Official Blog

How to modify hosts file

2018-08-13T08:20:00-05:00

Each operating system has a hosts file that allows you to overwrite IP addresses returned for domains/hosts from DNS server or assigning other names or aliases to IP address. Hosts files are widely supported and have been for name resolution prior to DNS servers, hosts files grew to massive sizes and had to be kept somewhat in sync. This comes in very handy if you want to preview your website on a new server after migration before updating your main domain DNS server records or simply lets you work on the website using a domain name that isn’t yet registered or using temporary URL’s. Changes to hosts file only affect the computer on which they are made.

Hosts file syntax is the same across all platforms. To modify your hosts file simply edit it like so

1.2.3.4 domain.com www.domain.com server.domain.com server

and save your changes. As a result of which any request made from that computer to any of those names will be sent to the server with IP address 1.2.3.4 regardless of what address is returned for domain.com or www.domain.com or server.domain.com or server by DNS server.

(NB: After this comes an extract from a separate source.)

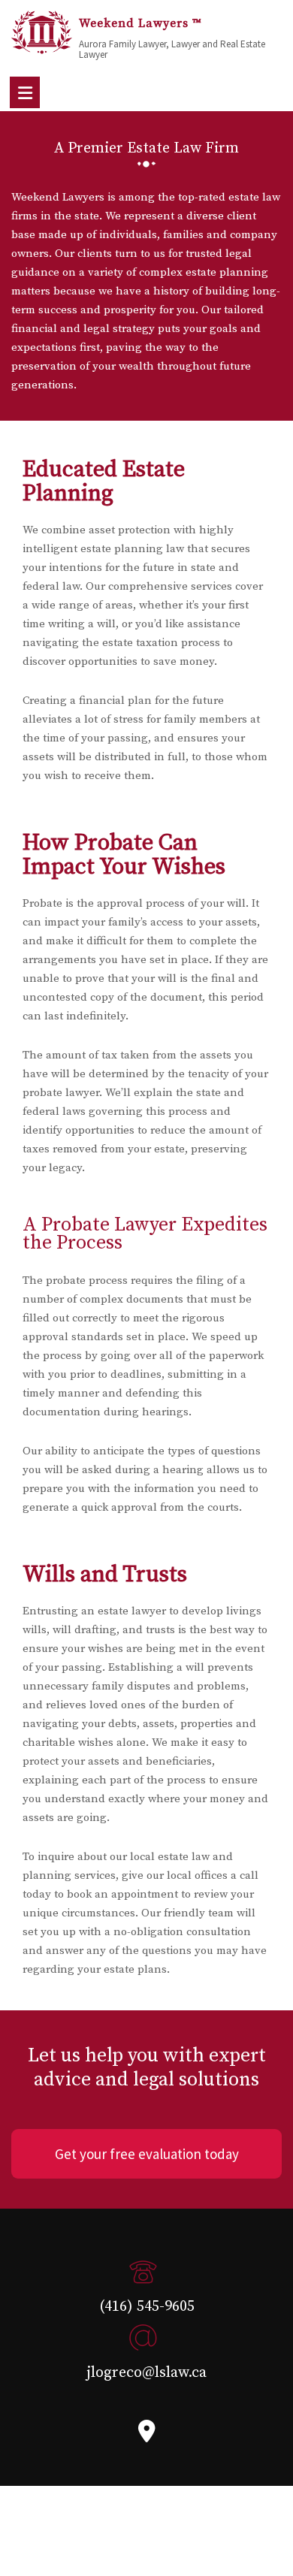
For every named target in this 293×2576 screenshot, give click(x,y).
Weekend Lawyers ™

Hosts file editing instructions for specific operating systems

Windows 8 & 10

Press the Windows Key, in the search box type Notepad then right click on its icon in the search result and select Run as administrator.
When in Notepad click File - > open and hosts file located in C:\Windows\System32\Drivers\etc\hosts
Make your changes and click File - >Save for them to take effect.

Windows Vista & 7

Click Start -> All Programs -> Accessories then right-click on Notepad icon and select Run as administrator.
When in Notepad click File -> Open and select C:\Windows\System32\Drivers\etc\hosts.
Make your changes and don’t forget to save then File -> Save for them to take effect.

Linux

The hosts file is a system file thus requires root privileges to make changes. In a root terminal window using your preferred editor make your changes to /etc/hosts file much like so

vim /etc/hosts

Save your changes for them to take immediate effect.

Mac OSX

Open Applications -> Utilites -> Terminal in the terminal window edit /private/etc/hosts file like so

vi /private/etc/hosts

Make your changes and don’t forget to save them. For changes to take effect DNS cache needs to be flushed with command

dscacheutil -flushcache

How to change default SSH port

2018-08-08T04:47:00-05:00

Secure Shell communication by default takes place over TCP/IP protocol port 22 which doesn’t make it insecure by default. However, it’s common practice to change the default port to a nonstandard one. The reasoning for this is simply that while changing the default port doesn’t eliminate any service attack vectors it does limit the noise generated by automated attacks such as possible exploits attempts and very common brute force password guessing attacks made by bots to default service ports when scanning wide network ranges. SkylineServers recommends only permitting access through the firewall to SSH port to a set of trusted IP address for even better security access controls.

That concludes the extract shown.